Education funding is number one priority in state election – experts say
Education policy set to be the point which decides the outcome of the upcoming state election.
With the Victorian state election less than fifty days away, experts are calling on both major parties to make significant reinvestments into secondary education.
Currently only fifty-eight-and-a-half per cent of secondary school students attend government schools, compared to just over seventy percent of primary school students.
President of the Australian Education Union (Victorian branch), Mary Bluett blames this on the fact that there are “simply being more resources put into primary than secondary” education.
She believes that while funding will not necessarily result in an increase in schools’ student population, it would certainly help.
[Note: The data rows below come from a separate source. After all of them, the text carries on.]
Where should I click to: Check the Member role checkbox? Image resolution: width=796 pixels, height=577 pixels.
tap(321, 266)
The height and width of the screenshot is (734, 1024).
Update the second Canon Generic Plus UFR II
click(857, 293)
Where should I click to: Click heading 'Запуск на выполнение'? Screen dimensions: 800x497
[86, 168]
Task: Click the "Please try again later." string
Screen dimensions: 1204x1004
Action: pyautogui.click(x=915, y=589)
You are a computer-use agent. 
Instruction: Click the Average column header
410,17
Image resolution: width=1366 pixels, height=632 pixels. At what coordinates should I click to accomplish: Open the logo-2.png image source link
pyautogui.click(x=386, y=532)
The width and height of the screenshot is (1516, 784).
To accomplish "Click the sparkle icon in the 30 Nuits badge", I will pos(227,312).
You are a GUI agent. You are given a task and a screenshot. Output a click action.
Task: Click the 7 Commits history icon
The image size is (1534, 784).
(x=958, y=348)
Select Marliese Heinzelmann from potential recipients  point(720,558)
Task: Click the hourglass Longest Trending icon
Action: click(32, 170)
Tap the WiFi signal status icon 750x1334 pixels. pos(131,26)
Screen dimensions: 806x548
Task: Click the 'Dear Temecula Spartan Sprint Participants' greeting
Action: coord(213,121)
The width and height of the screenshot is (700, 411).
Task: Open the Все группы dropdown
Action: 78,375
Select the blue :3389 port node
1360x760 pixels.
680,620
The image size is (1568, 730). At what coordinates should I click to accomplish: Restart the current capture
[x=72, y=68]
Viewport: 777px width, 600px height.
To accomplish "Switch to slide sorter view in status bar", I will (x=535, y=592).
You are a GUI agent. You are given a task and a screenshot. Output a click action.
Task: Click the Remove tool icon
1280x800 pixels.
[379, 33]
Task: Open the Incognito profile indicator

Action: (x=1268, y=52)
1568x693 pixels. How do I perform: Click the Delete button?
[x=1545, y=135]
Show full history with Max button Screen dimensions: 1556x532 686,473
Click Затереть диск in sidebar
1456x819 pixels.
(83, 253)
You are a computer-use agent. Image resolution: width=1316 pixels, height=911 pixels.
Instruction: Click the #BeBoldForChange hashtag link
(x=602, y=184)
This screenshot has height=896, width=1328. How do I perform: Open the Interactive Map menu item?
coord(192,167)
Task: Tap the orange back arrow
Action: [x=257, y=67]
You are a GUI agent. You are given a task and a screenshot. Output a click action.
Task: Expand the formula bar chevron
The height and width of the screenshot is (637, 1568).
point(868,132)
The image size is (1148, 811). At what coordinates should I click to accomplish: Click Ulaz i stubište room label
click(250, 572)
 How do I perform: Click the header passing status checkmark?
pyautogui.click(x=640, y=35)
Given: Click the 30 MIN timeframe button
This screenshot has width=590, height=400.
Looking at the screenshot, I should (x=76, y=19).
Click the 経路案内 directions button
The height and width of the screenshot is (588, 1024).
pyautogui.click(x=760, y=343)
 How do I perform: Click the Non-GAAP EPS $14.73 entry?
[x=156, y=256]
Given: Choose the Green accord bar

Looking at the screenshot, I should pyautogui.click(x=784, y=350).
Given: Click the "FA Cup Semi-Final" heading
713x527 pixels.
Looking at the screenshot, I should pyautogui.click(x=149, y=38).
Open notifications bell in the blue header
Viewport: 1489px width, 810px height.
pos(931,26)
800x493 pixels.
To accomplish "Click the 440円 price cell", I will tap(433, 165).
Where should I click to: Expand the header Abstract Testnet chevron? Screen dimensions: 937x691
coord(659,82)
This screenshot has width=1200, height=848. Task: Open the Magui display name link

“It’s about meeting the needs of all students in the school,” she said.
Victorian Council of Social Service CEO, Cath Smith told SJB Online that the State government is “spending about the same” amount on education as they were ten years ago, while funding to prisons and the justice system is around three times what it was back then.
Victoria is currently the lowest-funded state when it comes to education.
As a result, funding to schools most in need is significantly smaller than that of other states.
Bluett thinks governments should be funding schools according to their needs “in a bigger way than they are.”
A delapidated building at Brighton Secondary College in Melbourne’s south-east.
Some of the facilities enjoyed by Brighton Primary School students.